Immer weniger Besucher, immer weniger Geld: Die Loveparade ist in der Krise. Erleben wir am Wochenende den Abschlussrave?

Die Zeit der Superlative ist unwiederbringlich vorbei. Bis zu 1,5 Millionen zuckende Leiber schoben sich bei der Love Parade vor vier Jahren durch die Straßen Berlins. Wenn am Samstag beim 15. Techno- Umzug in der Hauptstadt die Marke von 500 000 Ravern überschritten wird, dann wären die Veranstalter schon glücklich. Geht es mit den Teilnehmerzahlen nach dem Einbruch im Vorjahr aber weiter nach unten, dann tanzen die Raver unter dem Motto "Love rules" (Liebe regiert) möglicherweise zum letzten Mal durch den Tiergarten.

Love Parade traf in den 90er Jahren den Zeitgeist

In den 90er Jahren war die Welt der Love Parade noch in Ordnung. Love-parade-Geschäftsführer Fabian Lenz spricht heute von den "goldenen Jahren". Damals stürmten DJs wie Marusha und Westbam in die Hitparaden. Mit sich jährlich verdoppelnden Teilnehmerzahlen wurde die Love Parade zum weltweit größten Rave, zu dem junge Leute aus aller Welt anreisten. Techno war ein Lebensgefühl: Mit möglichst wenig Textil auf dem Körper wurde zu Ohren betäubenden Rhythmen der Hedonismus gefeiert. Doch in schwierigeren Zeiten scheint der Ego-Trip nicht mehr angesagt zu sein.

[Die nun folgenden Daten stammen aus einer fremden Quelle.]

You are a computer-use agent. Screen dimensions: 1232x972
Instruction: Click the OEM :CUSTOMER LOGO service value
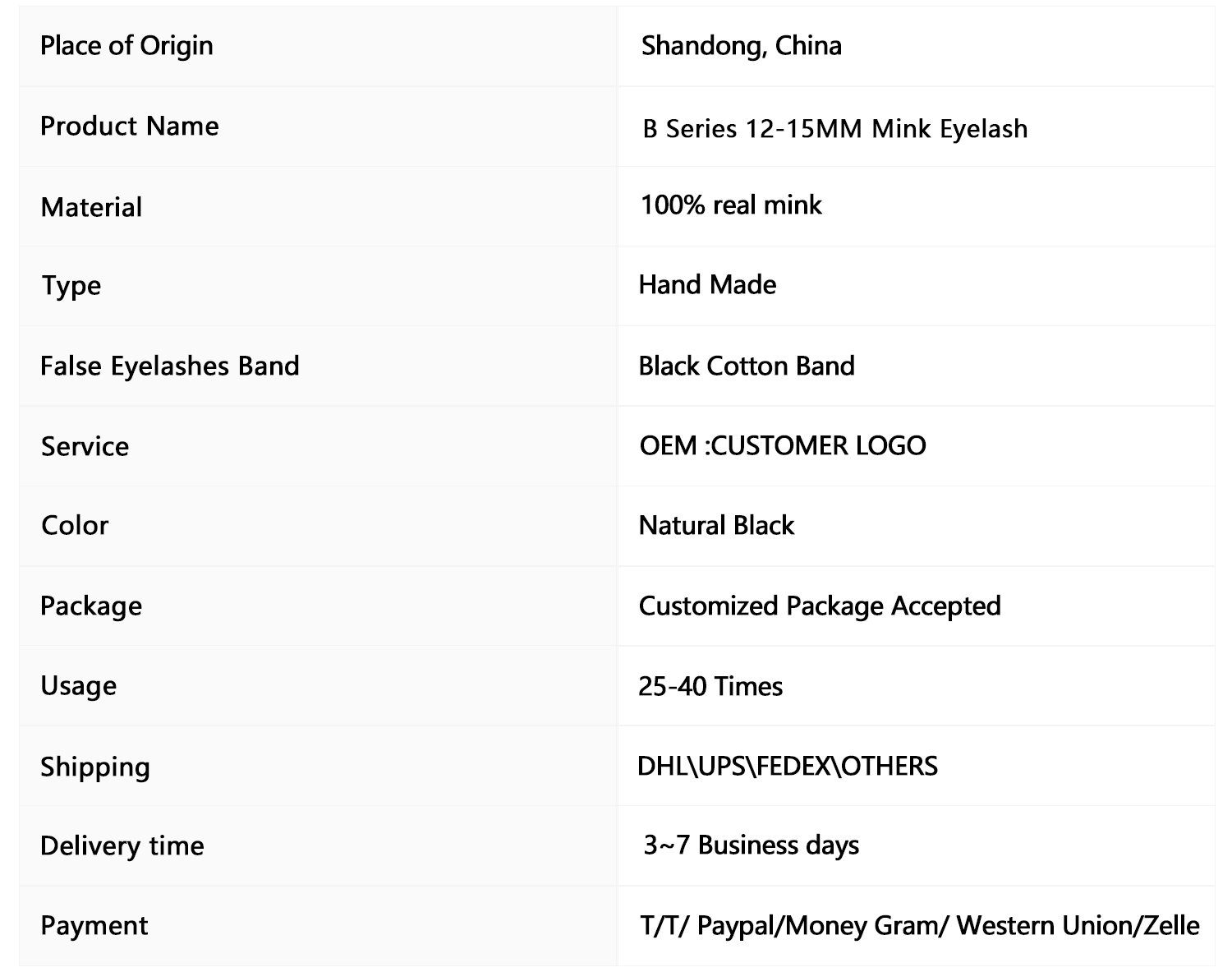[x=783, y=445]
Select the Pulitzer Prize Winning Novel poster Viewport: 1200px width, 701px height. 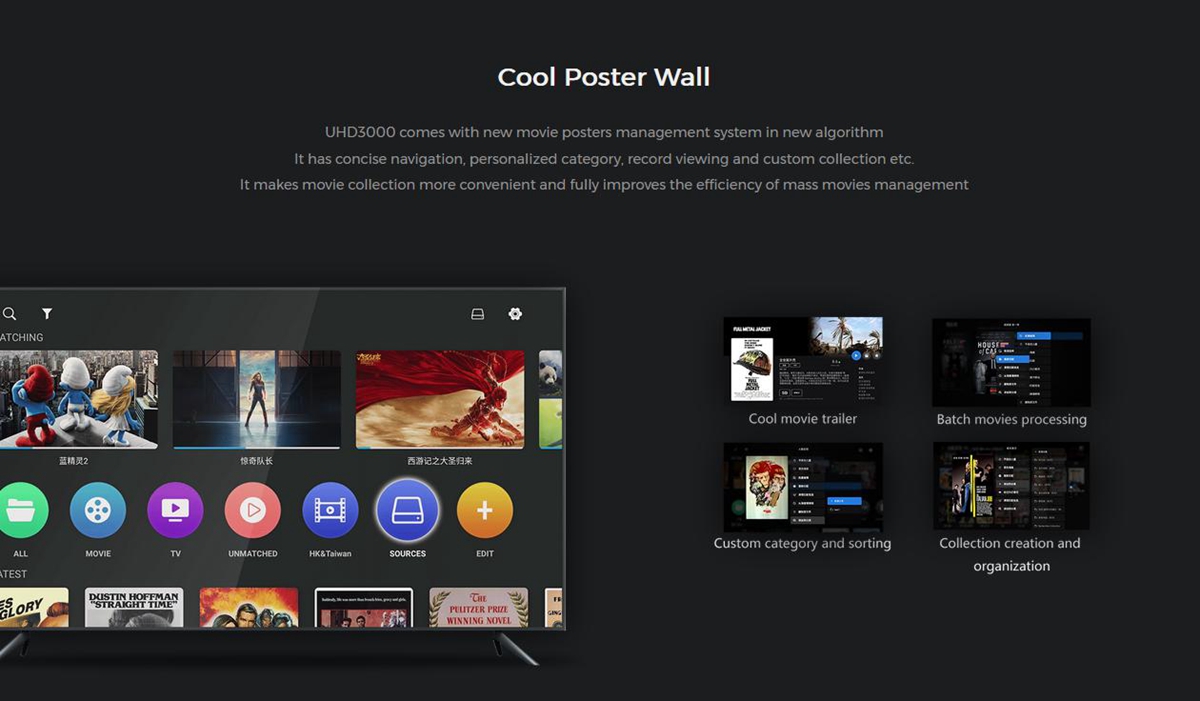(x=479, y=607)
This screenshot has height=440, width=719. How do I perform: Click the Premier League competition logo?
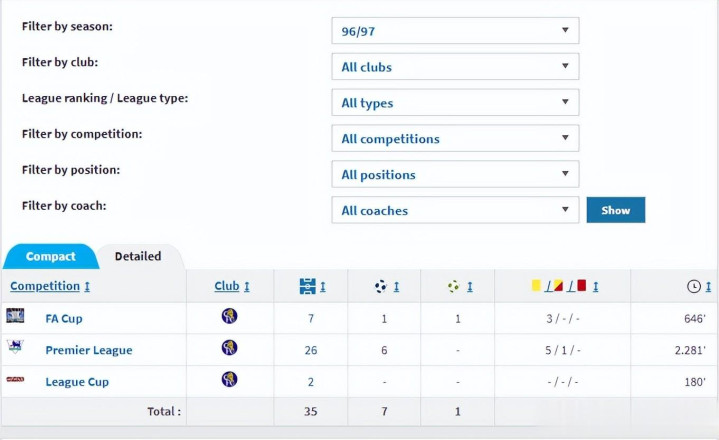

Liebesparade konnte dieses Jahr nur mit Hilfe der Messe finanziert werden

Auch die Love Parade hat inzwischen mit grossen finanziellen Schwierigkeiten zu kämpfen. Das war anders in den 90er-Jahren, als die Love Parade noch als politische Demonstration durch Berlin zog. Die Kosten vor allem für die Beseitigung des Mülls übernahm die Stadt. Als das Bundesverfassungsgericht im Jahr 2001 nach monatelangem Streit die Love Parade als rein kommerzielle Veranstaltung einstufte, hatten die Macher des Liebesraves alle anfallenden Kosten selbst zu tragen. In diesem Jahr waren rund 1, 5 Millionen Euro aufzubringen. Die Summe konnte nur gestemmt werden, weil die landeseigene Messe Berlin mit in die Organisation eingestiegen ist und etwa ein Drittel der Kosten übernimmt.

Einnahmen fehlen

Neben den Kosten für die Müllbeseitigung sind es vor allem die fehlenden Einnahmen, die den Veranstaltern zu schaffen machen. Das Merchandising-Geschäft mit dem verkauf von CDs, T-Shirts und Postern bringt nicht mehr den früheren Geldsegen. Ebenso wie die Vergabe von Lizenenzen für den Getränkeverkauf und der Parade-Wagen.
Dieses Jahr werden nur 30 Lautsprecher-Wagen die Strecke zwischen Brandenburger Tor, Siegessäule und Ernst-Reuter-Platz zurücklegen. Das sind ganze 15 weniger als letztes Jahr. Und Lenz fürchtet, dass sich künftig noch weniger Clubs und Plattenfirmen engagieren, weil sich immer weniger einen eigenen Laster auf der Love Parade leisten können. Grund für den Geldmangel bei den Labeln: Der Markt für Musik ist durch das massenhafte Schwarz-Kopieren von CDs geschrumpft.

Hat sich die Loveparade überlebt?

Vielleicht aber noch schwerer als die finanziellen Turbulenzen wiegen das zunehmende Desinteresse der Raver an dem ehemaligen Weltevent. Der Zeitgeist scheint sich langsam gegen den schönen Technobeat zu drehen. "Schon im vergangenen Jahr haben wir gemerkt, dass die Love Parade ihren Zenit überschritten hat", gibt Natascha Kompatzki zu, Sprecherin der Berliner Tourismuszentrale. «Es war ein gewisse Müdigkeit zu spüren." Noch steht die Stadt Berlin, die die Parade als wirtschaftliches Ereignis schätzt, zu dem Großereignis. Aber auch Franz gibt sich keinen Illusionen hin: Wenn die Love Parade mehrfach hintereinander einen Besuchereinbruch erlebe, dann müsse über ihre Zukunft nachgedacht werden.